Released on RCA records, the new album captures a side of Shiflett few fans have ever seen before. After finding success with the Foo and Irish-punk cover band Me First and the Gimme Gimme’s (which Shiflett has tattooed on the reverse side of his bottom lip) the Santa Barbara native stripped down his sound for the album, relying more on acoustics and organ work giving the album are far more laid back appeal than the supercharged rock and roll he’s been known for.

From beginning to end, the album is an Eagles’ paradise, featuring the acoustic guitar prominently on most of its nine tracks, interlaced with classic guitar riffs, sinister slide, melodic organ work reminiscent of Gregg Allman, and bass lines that take the wheel. Songs like “Death March,” (2:40), “God Damn,” (4:21), and “Bandaged,” (4:16) showcase The Peasants use of slide to create a more laid back, driving-down-a-dirt-highway-with-the-sun-in-your-face feel that comes to mind as the album plays out.

The self-titled album plays just shy of forty-five minutes, featuring track lengths that range from the rocking blues riffed “An Atheist’s Prayer,” (5:02), to the boisterous blues pledge that The Peasants, “can break this mold,” in the short-but-sweet “Not Going Down Alone,” (2:18).

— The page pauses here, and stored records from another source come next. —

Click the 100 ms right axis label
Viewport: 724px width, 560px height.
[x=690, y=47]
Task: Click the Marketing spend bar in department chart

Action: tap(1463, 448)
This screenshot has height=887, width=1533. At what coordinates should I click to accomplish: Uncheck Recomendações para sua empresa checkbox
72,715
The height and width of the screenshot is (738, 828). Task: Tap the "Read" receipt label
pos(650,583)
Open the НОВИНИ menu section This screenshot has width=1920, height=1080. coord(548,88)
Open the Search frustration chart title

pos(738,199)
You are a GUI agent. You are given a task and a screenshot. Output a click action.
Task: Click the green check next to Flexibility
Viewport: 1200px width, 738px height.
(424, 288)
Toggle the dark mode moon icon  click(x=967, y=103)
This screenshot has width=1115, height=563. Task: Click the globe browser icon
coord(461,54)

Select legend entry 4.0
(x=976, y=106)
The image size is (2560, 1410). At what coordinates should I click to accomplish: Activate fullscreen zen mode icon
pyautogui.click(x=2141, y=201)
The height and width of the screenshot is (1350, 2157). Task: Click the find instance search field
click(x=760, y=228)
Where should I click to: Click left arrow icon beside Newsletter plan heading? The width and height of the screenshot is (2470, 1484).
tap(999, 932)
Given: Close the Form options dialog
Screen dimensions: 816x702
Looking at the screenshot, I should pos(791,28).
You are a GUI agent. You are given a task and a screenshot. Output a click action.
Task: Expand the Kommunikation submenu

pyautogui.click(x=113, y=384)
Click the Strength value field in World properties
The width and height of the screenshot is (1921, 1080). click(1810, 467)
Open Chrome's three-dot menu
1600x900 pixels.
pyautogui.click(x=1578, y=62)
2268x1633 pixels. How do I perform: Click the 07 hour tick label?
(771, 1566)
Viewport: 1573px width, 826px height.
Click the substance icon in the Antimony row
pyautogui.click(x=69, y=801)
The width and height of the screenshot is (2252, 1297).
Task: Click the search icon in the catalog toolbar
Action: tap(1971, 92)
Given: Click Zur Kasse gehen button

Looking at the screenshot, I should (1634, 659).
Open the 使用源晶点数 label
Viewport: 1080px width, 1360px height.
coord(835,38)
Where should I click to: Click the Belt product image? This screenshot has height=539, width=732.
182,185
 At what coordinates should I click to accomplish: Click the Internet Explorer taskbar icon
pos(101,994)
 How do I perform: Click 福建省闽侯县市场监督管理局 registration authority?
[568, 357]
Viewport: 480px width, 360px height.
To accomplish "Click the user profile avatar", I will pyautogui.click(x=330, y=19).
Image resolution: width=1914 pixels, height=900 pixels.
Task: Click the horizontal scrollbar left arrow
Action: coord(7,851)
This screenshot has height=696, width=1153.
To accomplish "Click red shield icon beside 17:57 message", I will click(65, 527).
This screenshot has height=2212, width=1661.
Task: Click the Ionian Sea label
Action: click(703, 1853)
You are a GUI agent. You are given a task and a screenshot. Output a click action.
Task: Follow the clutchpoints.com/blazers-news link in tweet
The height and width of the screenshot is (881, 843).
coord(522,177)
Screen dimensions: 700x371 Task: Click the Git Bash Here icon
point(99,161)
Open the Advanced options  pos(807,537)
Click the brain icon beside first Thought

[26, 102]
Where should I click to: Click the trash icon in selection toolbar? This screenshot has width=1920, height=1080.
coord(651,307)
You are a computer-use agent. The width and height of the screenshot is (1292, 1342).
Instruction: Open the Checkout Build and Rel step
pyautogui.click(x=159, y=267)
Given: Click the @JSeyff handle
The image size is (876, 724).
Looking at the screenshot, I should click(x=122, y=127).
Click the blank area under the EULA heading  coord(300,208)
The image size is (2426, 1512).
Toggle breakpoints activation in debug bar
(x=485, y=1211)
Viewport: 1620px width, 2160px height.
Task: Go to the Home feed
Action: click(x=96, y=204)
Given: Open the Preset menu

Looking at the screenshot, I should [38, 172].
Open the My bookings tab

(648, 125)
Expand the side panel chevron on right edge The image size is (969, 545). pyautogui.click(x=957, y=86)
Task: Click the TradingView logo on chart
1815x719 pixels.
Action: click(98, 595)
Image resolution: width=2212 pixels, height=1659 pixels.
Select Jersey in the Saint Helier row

It seems that Chris Shiflett and his band of Dead Peasants (Derek Silverman and John Lousteau), are trying to break away from the “mold” fame has cast for them up until now. Lyrics like, “you don’t have to live like this,” and, “It’s true I don’t need you,” deal with the surly issues of loss and moving on. But the music offers hope in the sense that Chris Shiflett should no longer worry about a certain someone we’ll just refer to as Grohl. With memorable tag lines, thought-provoking lyrics, and just as memorable riffs, Chris Shiflett & The Dead Peasants sounds nothing like his prefaced punk/pop music and offers listeners both new and old something different, something fresh, something new to latch onto, and definitely sets the “Peasants” aside from the “King.”